O voo 471 da Japan Airlines ligava Tóquio a Londres, com escalas. Na noite de 14 de junho, a aeronave caiu perto de Nova Déli, durante a aproximação para o pouso. A chuva de poeira reduziu a visibilidade, prejudicando a manobra de aterrissagem. Ao todo, 86 pessoas morreram, entre passageiros e pessoas no solo.
Na época, surgiram versões divergentes sobre a causa do acidente. Investigações japonesas apontaram falhas em equipamentos de navegação do aeroporto, enquanto autoridades indianas citavam erro operacional da tripulação. Pilotos teriam interpretado incorretamente luzes no solo como a pista.
Equipes de busca encontraram o passaporte de Leila entre os destroços, encerrando qualquer expectativa de sobrevivência. A notícia provocou comoção nacional e repercutiu no meio artístico, marcado pela imagem ousada da atriz.
A morte de Leila Diniz é lembrada como marco cultural no Brasil. Ela ficou conhecida por questionar padrões conservadores da época e por defender mais liberdade feminina na televisão e no cinema, além de deixar um legado de atuação e jornalismo crítico.

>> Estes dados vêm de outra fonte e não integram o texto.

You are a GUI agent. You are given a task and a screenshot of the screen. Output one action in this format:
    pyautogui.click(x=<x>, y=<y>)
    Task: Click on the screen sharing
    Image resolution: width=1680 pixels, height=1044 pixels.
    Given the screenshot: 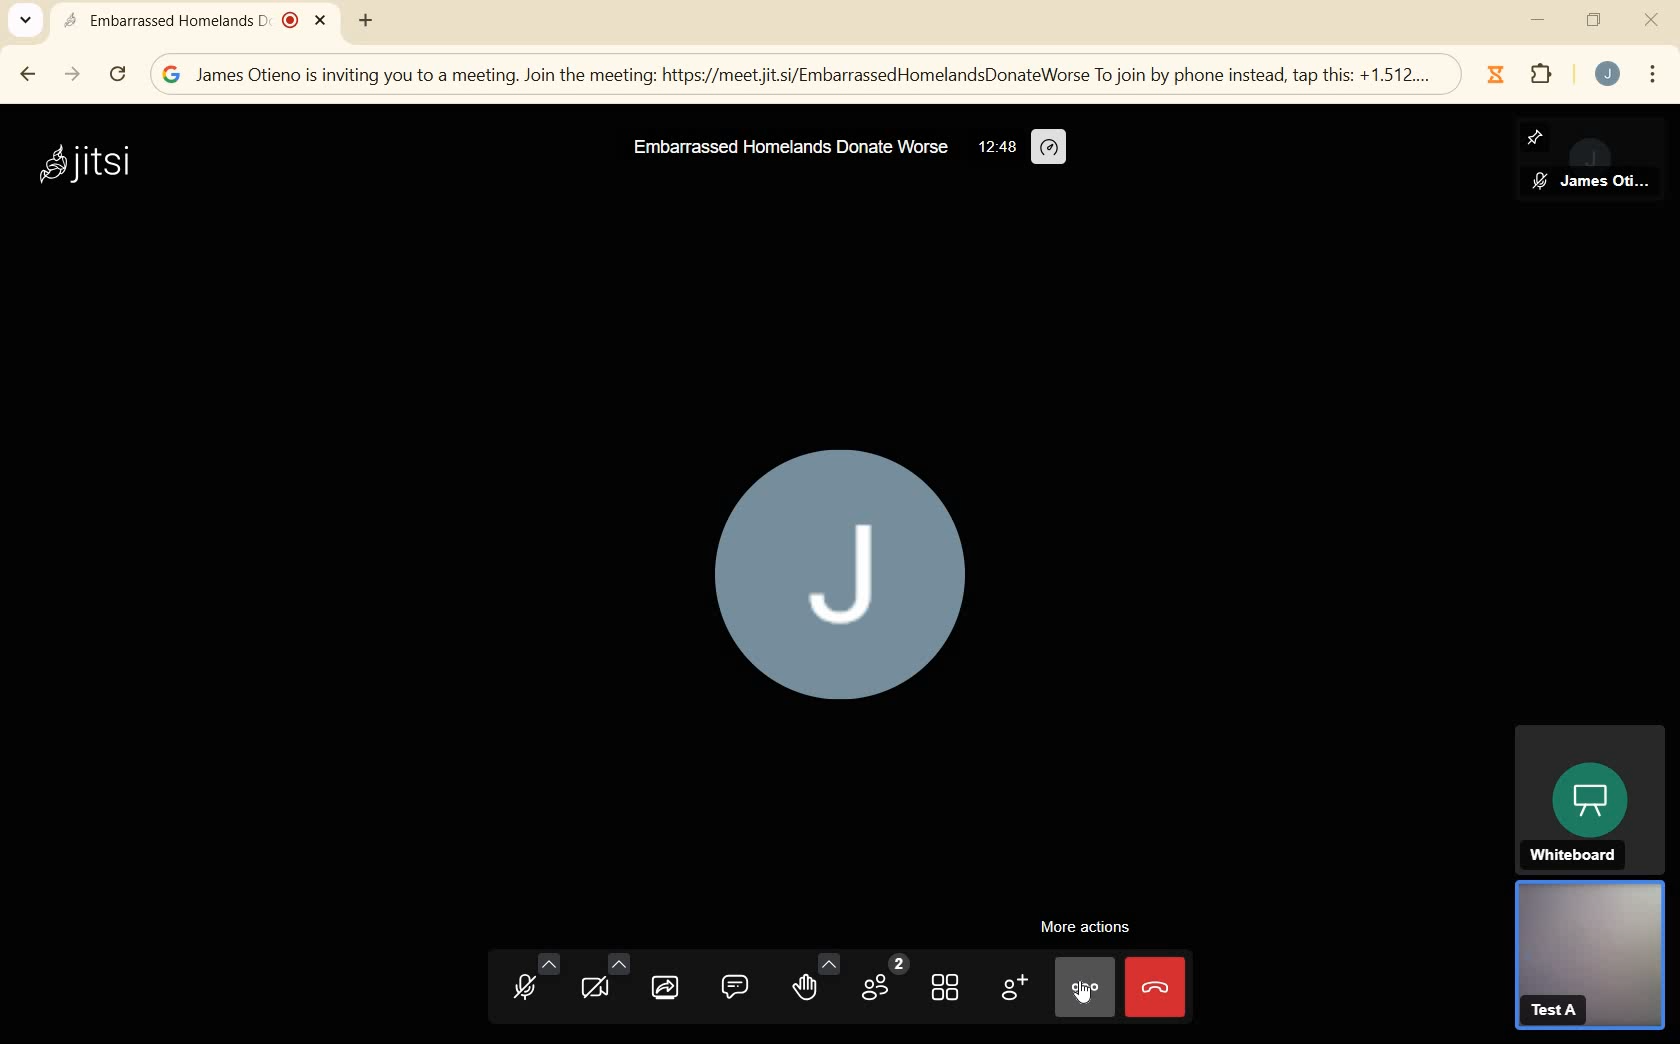 What is the action you would take?
    pyautogui.click(x=668, y=988)
    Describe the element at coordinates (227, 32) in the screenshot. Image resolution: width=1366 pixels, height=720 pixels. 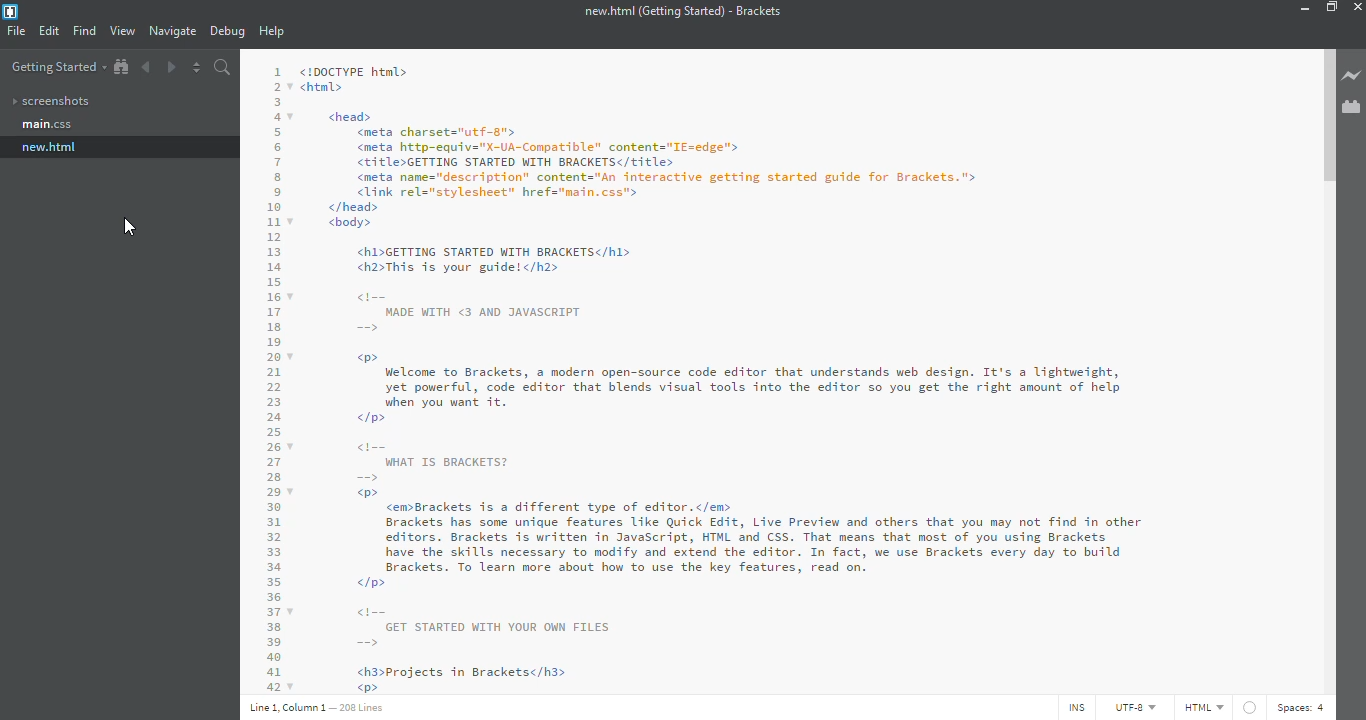
I see `debug` at that location.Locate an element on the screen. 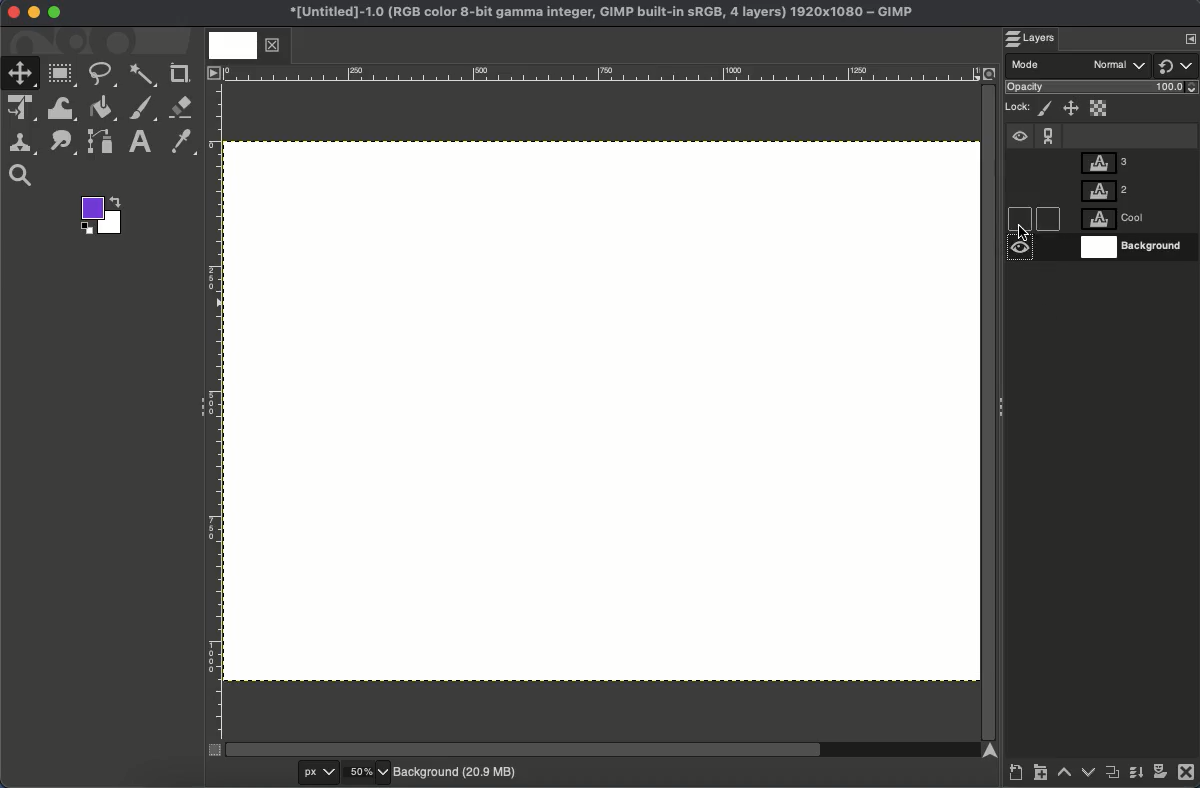 The width and height of the screenshot is (1200, 788). Lower layer is located at coordinates (1087, 775).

O velório ocorreu no Rio de Janeiro, reunindo amigos, colegas de trabalho e admiradores. A comoção foi registrada como um dos momentos mais marcantes da cultura brasileira dos anos 1970.
Repercussões e legado
- O caso gerou debates sobre segurança da aviação e sobre como as investigações eram conduzidas na época.
- Leila Diniz permanece como referência de revolta cultural e de mudança de atitudes em relação à mulher no Brasil.